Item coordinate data
+ + +
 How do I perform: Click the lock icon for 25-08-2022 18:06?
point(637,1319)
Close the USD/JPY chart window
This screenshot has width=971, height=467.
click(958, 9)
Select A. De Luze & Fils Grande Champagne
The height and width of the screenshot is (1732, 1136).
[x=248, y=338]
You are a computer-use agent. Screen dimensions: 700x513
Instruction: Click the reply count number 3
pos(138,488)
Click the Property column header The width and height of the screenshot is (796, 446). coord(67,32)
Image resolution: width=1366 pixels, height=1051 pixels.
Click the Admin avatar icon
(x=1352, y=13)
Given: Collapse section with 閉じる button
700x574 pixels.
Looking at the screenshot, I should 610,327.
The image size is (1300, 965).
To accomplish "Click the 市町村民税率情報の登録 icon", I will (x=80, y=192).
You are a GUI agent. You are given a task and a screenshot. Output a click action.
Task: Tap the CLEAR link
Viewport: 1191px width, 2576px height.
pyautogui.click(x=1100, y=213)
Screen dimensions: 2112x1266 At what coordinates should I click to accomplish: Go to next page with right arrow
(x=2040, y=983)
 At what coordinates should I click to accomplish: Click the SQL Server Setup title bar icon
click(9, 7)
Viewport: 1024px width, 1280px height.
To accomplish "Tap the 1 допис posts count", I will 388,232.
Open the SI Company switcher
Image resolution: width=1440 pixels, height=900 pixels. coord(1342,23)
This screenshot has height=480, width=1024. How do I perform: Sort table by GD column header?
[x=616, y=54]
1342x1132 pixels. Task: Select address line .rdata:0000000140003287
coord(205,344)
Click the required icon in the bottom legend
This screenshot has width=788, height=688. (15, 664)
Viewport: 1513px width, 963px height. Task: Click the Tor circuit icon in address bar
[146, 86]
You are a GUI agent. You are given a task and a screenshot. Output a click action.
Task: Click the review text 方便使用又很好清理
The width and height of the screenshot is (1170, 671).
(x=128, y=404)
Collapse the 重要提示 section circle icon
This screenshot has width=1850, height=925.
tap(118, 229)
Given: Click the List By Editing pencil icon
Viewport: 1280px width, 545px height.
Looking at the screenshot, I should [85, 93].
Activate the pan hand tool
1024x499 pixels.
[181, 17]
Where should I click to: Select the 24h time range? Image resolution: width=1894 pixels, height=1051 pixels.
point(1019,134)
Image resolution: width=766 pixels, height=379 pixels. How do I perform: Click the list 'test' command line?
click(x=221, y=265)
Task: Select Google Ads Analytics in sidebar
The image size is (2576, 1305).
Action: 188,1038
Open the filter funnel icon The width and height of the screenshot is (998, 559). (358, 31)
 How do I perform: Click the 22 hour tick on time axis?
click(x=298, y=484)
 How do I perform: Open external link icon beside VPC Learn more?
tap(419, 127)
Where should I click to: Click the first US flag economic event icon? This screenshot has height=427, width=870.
+ + +
Task statement
Please rewrite all of the items above, switching each "Viewport" to "Display area" and keeping everything else the same.

Written response
 How do I perform: Click the lock icon for 25-08-2022 18:06?
point(637,1319)
Close the USD/JPY chart window
This screenshot has width=971, height=467.
click(958, 9)
Select A. De Luze & Fils Grande Champagne
The height and width of the screenshot is (1732, 1136).
[x=248, y=338]
You are a computer-use agent. Screen dimensions: 700x513
Instruction: Click the reply count number 3
pos(138,488)
Click the Property column header The width and height of the screenshot is (796, 446). coord(67,32)
Image resolution: width=1366 pixels, height=1051 pixels.
Click the Admin avatar icon
(x=1352, y=13)
Given: Collapse section with 閉じる button
700x574 pixels.
Looking at the screenshot, I should 610,327.
The image size is (1300, 965).
To accomplish "Click the 市町村民税率情報の登録 icon", I will (x=80, y=192).
You are a GUI agent. You are given a task and a screenshot. Output a click action.
Task: Tap the CLEAR link
Display area: 1191px width, 2576px height.
pyautogui.click(x=1100, y=213)
Screen dimensions: 2112x1266 At what coordinates should I click to accomplish: Go to next page with right arrow
(x=2040, y=983)
 At what coordinates should I click to accomplish: Click the SQL Server Setup title bar icon
click(9, 7)
Display area: 1024px width, 1280px height.
To accomplish "Tap the 1 допис posts count", I will 388,232.
Open the SI Company switcher
Image resolution: width=1440 pixels, height=900 pixels. coord(1342,23)
This screenshot has height=480, width=1024. How do I perform: Sort table by GD column header?
[x=616, y=54]
1342x1132 pixels. Task: Select address line .rdata:0000000140003287
coord(205,344)
Click the required icon in the bottom legend
This screenshot has width=788, height=688. (15, 664)
Display area: 1513px width, 963px height. Task: Click the Tor circuit icon in address bar
[146, 86]
You are a GUI agent. You are given a task and a screenshot. Output a click action.
Task: Click the review text 方便使用又很好清理
The width and height of the screenshot is (1170, 671).
(x=128, y=404)
Collapse the 重要提示 section circle icon
This screenshot has width=1850, height=925.
tap(118, 229)
Given: Click the List By Editing pencil icon
Display area: 1280px width, 545px height.
Looking at the screenshot, I should [85, 93].
Activate the pan hand tool
1024x499 pixels.
[181, 17]
Where should I click to: Select the 24h time range? Image resolution: width=1894 pixels, height=1051 pixels.
point(1019,134)
Image resolution: width=766 pixels, height=379 pixels. How do I perform: Click the list 'test' command line?
click(x=221, y=265)
Task: Select Google Ads Analytics in sidebar
The image size is (2576, 1305).
Action: 188,1038
Open the filter funnel icon The width and height of the screenshot is (998, 559). (358, 31)
 How do I perform: Click the 22 hour tick on time axis?
click(x=298, y=484)
 How do I perform: Open external link icon beside VPC Learn more?
tap(419, 127)
Where should I click to: Click the first US flag economic event icon? This screenshot has height=427, width=870.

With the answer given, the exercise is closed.